▶ EXERCISE MATERIALS
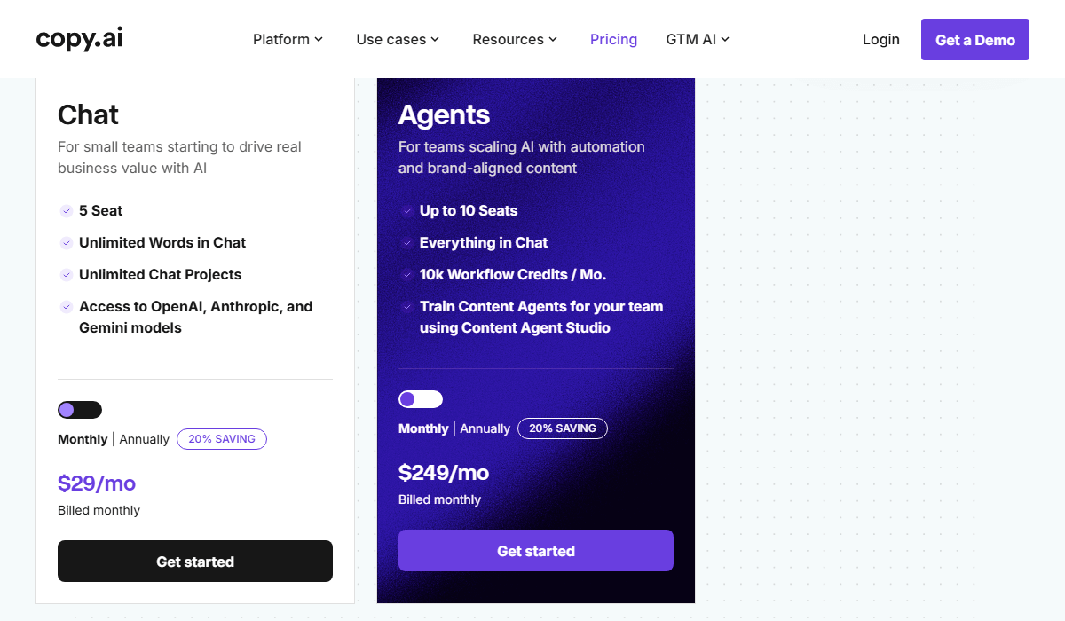Select Annually billing for Chat plan
This screenshot has height=621, width=1065.
tap(144, 439)
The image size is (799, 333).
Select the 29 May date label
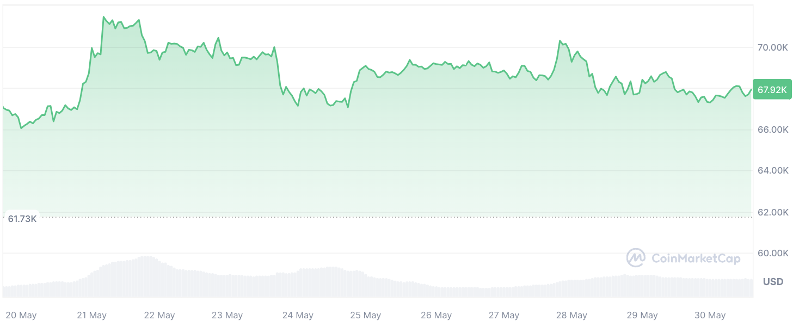pyautogui.click(x=642, y=315)
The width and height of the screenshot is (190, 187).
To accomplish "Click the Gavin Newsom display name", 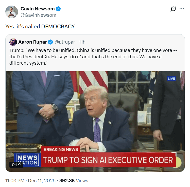I will pos(38,9).
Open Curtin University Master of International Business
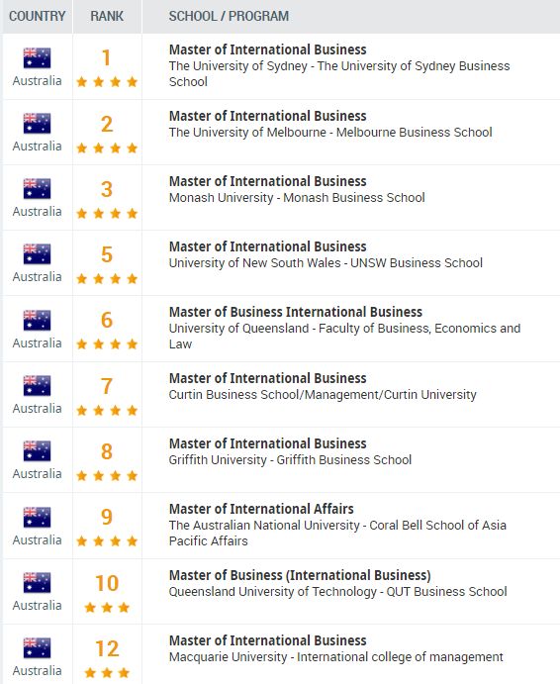 coord(267,378)
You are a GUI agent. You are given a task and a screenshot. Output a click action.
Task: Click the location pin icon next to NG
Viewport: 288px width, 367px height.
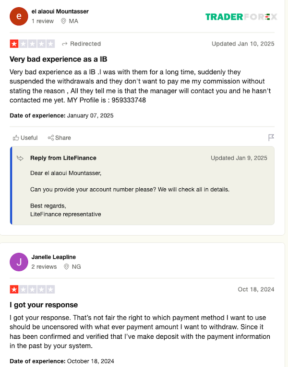[x=66, y=266]
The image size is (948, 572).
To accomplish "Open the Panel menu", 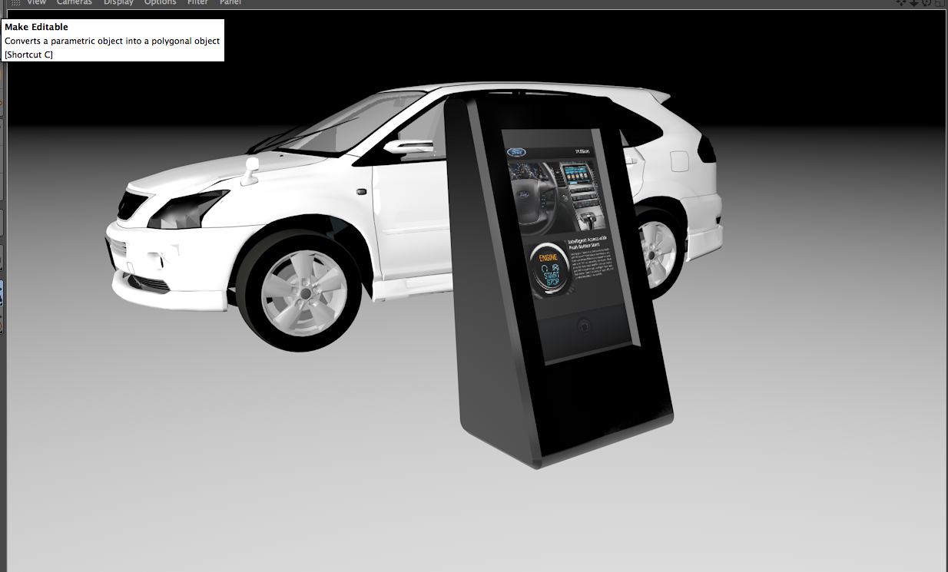I will (x=230, y=2).
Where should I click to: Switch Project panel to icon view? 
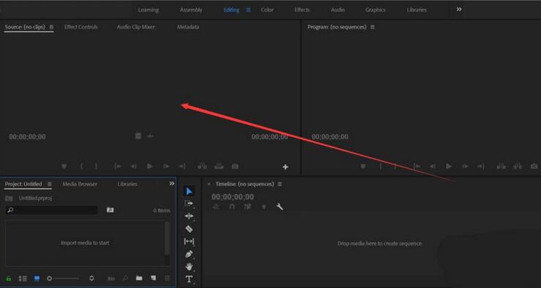pyautogui.click(x=37, y=278)
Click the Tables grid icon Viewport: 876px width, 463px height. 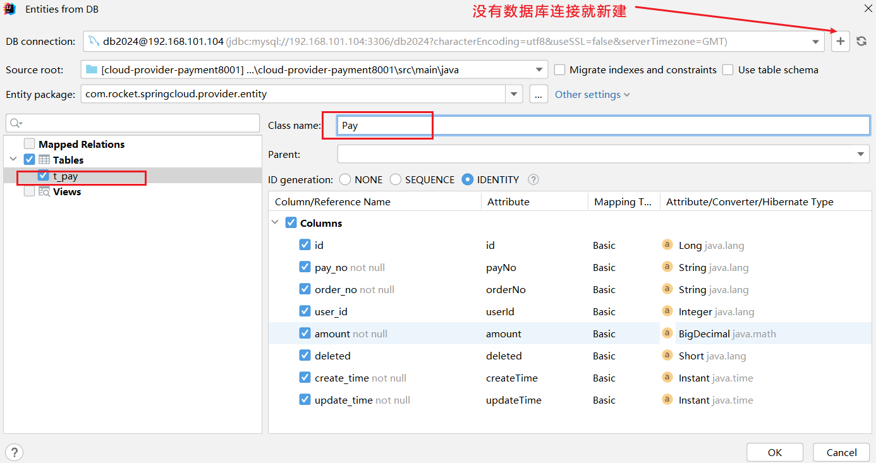tap(44, 160)
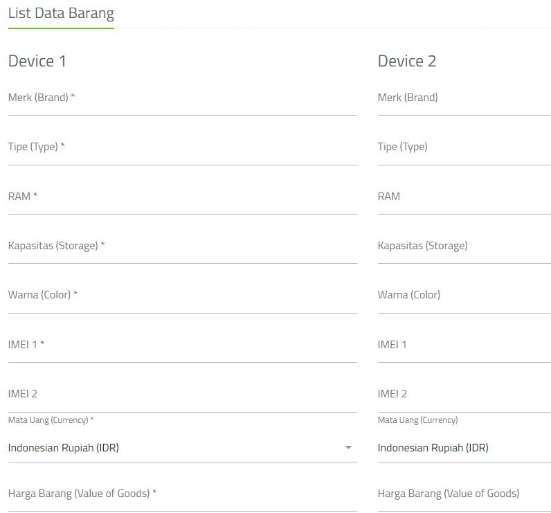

▶ TASK TO CARRY OUT
Within the material, how many lines hold the string "image"? Give the number by itself.

▶ REPLY
2